Copy the material verbatim from the line containing "Expand the sidebar services arrow" through the end of the material, both ends included. Leave out the pictures.
— START OF DATA FOR THIS EXERCISE —
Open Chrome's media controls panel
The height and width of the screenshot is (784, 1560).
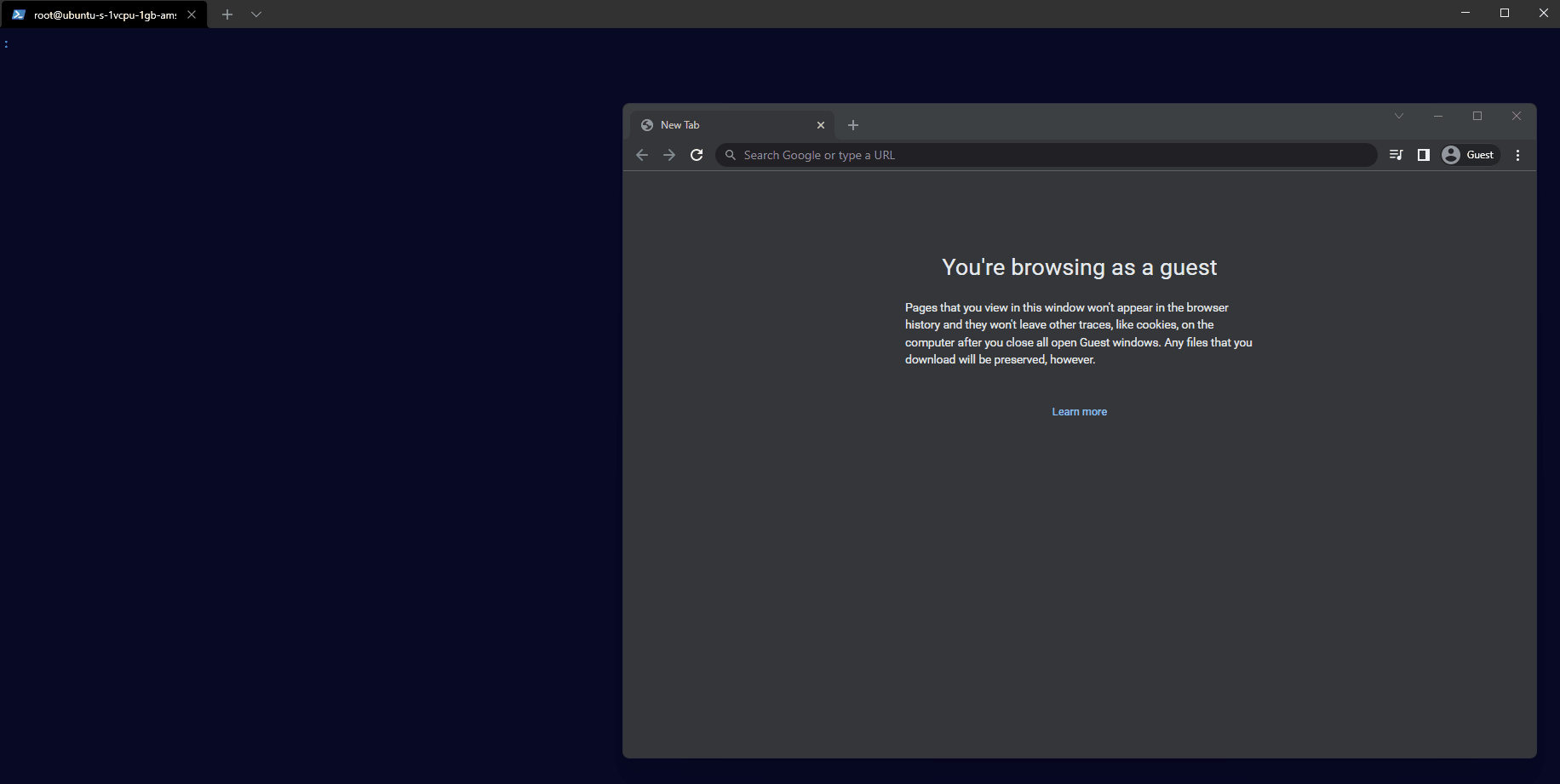coord(1397,154)
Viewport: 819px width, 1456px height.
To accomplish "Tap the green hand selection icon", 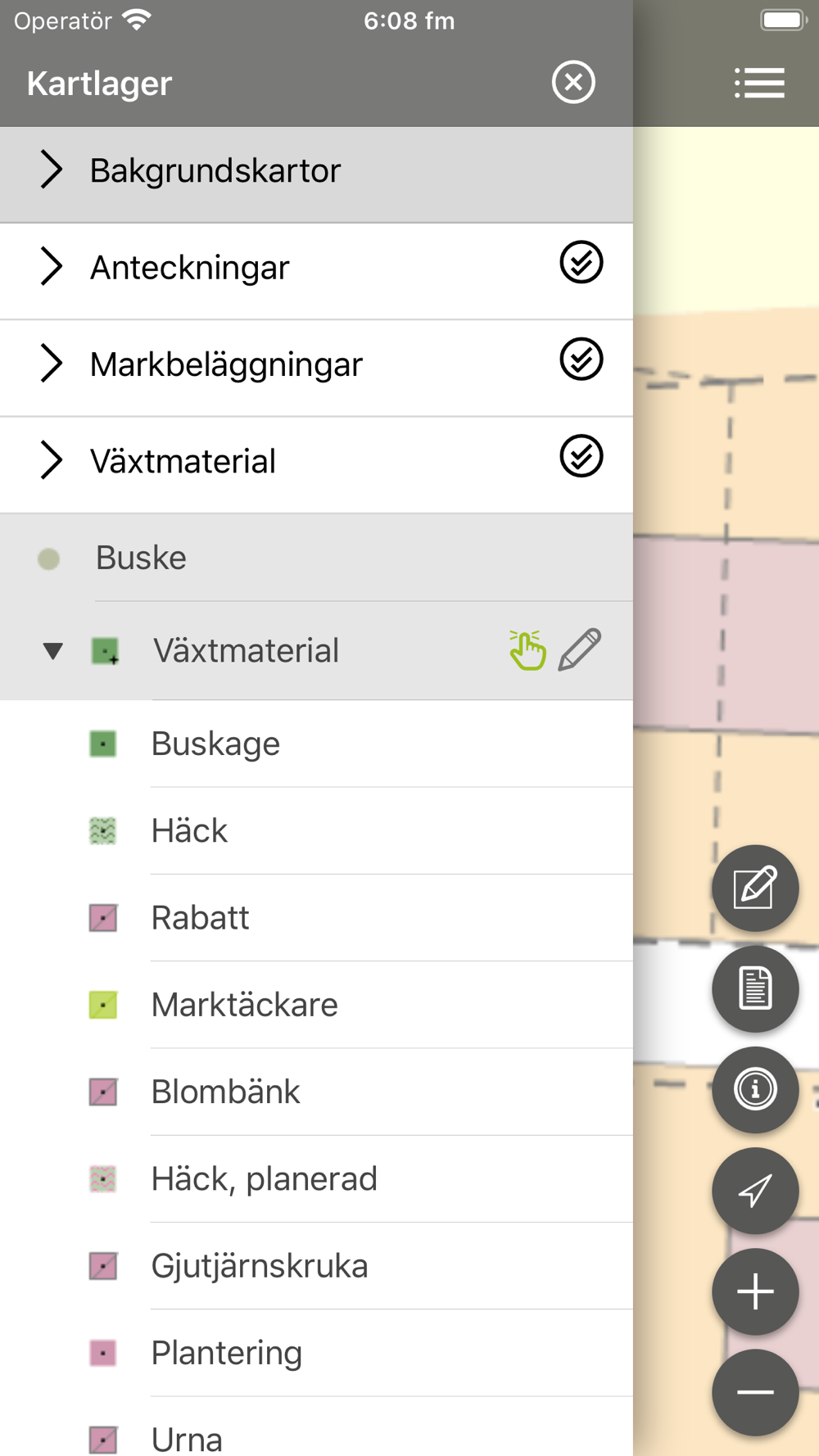I will 527,650.
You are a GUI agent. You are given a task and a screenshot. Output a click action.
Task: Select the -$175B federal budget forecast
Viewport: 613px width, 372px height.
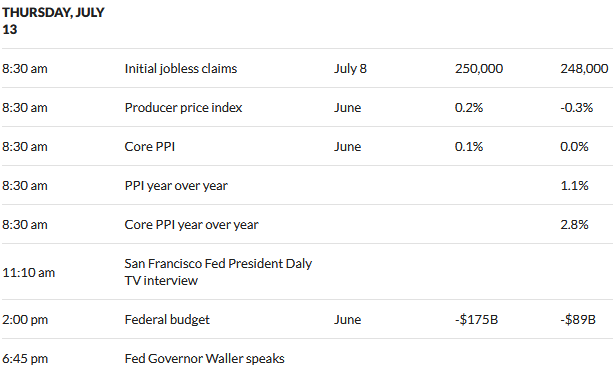tap(477, 320)
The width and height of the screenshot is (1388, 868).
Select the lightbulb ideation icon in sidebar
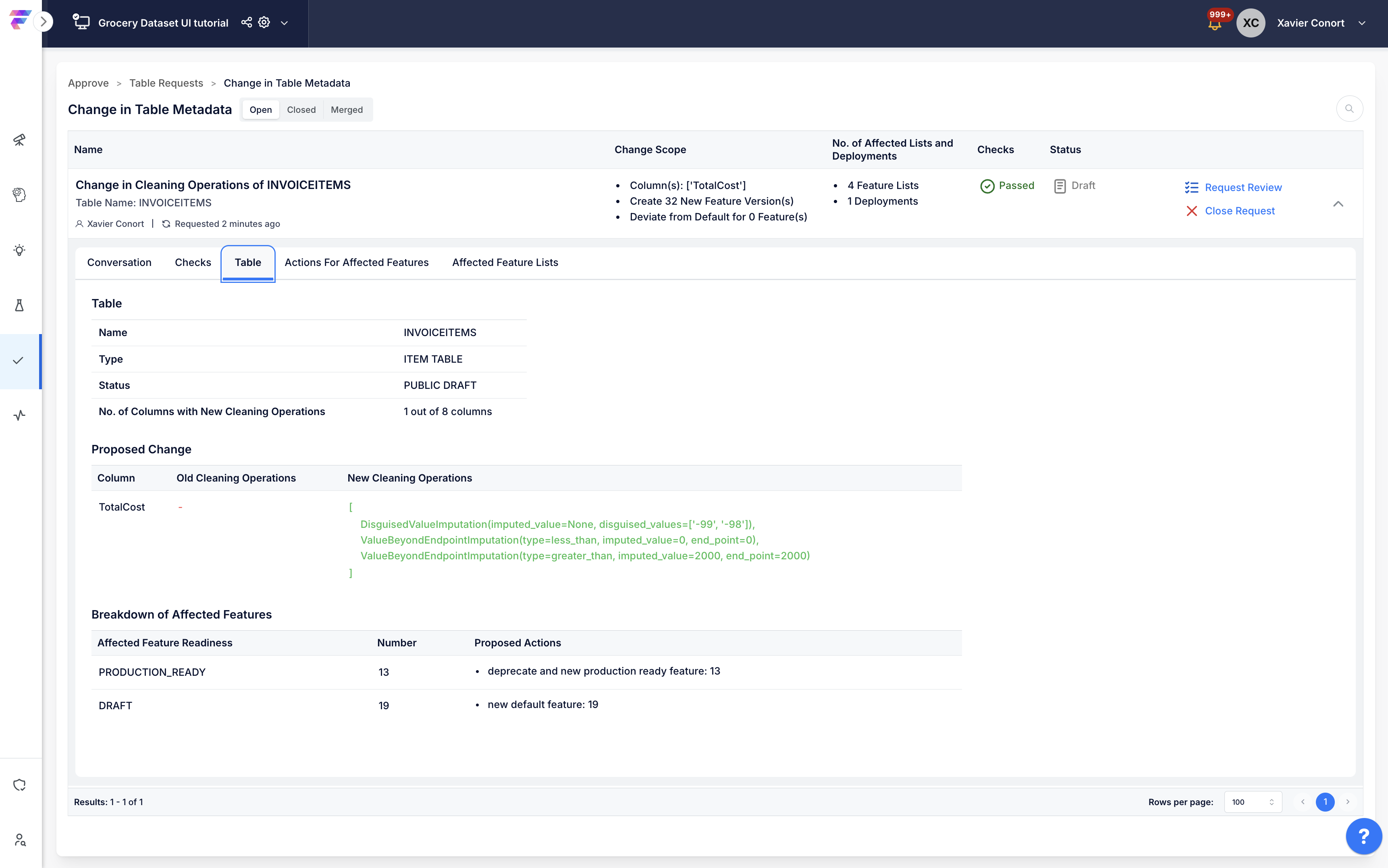click(x=19, y=250)
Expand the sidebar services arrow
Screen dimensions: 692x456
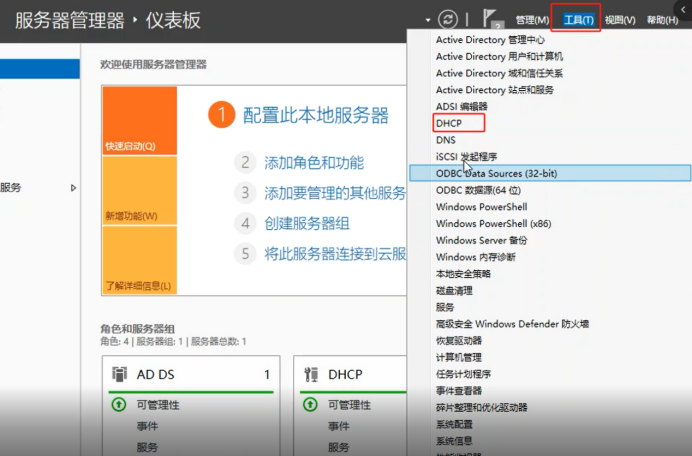(73, 188)
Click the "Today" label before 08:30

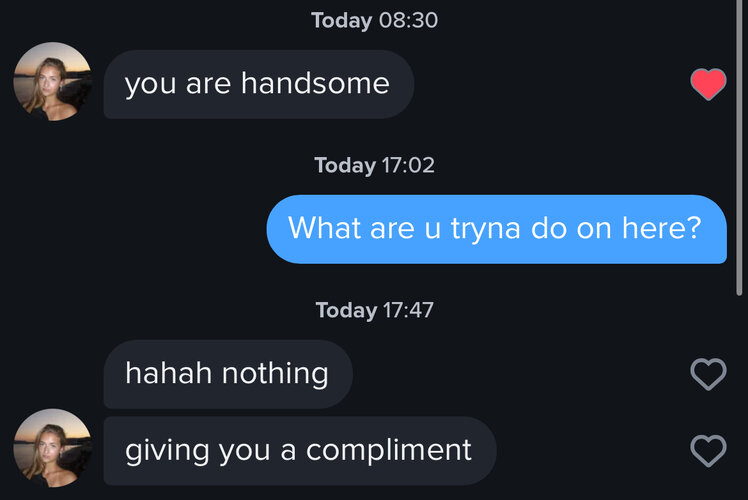pos(342,21)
— END OF DATA FOR THIS EXERCISE —
▸ COMPLETED EXERCISE:
Expand the sidebar services arrow
Screen dimensions: 692x456
(73, 188)
Click the "Today" label before 08:30

pos(342,21)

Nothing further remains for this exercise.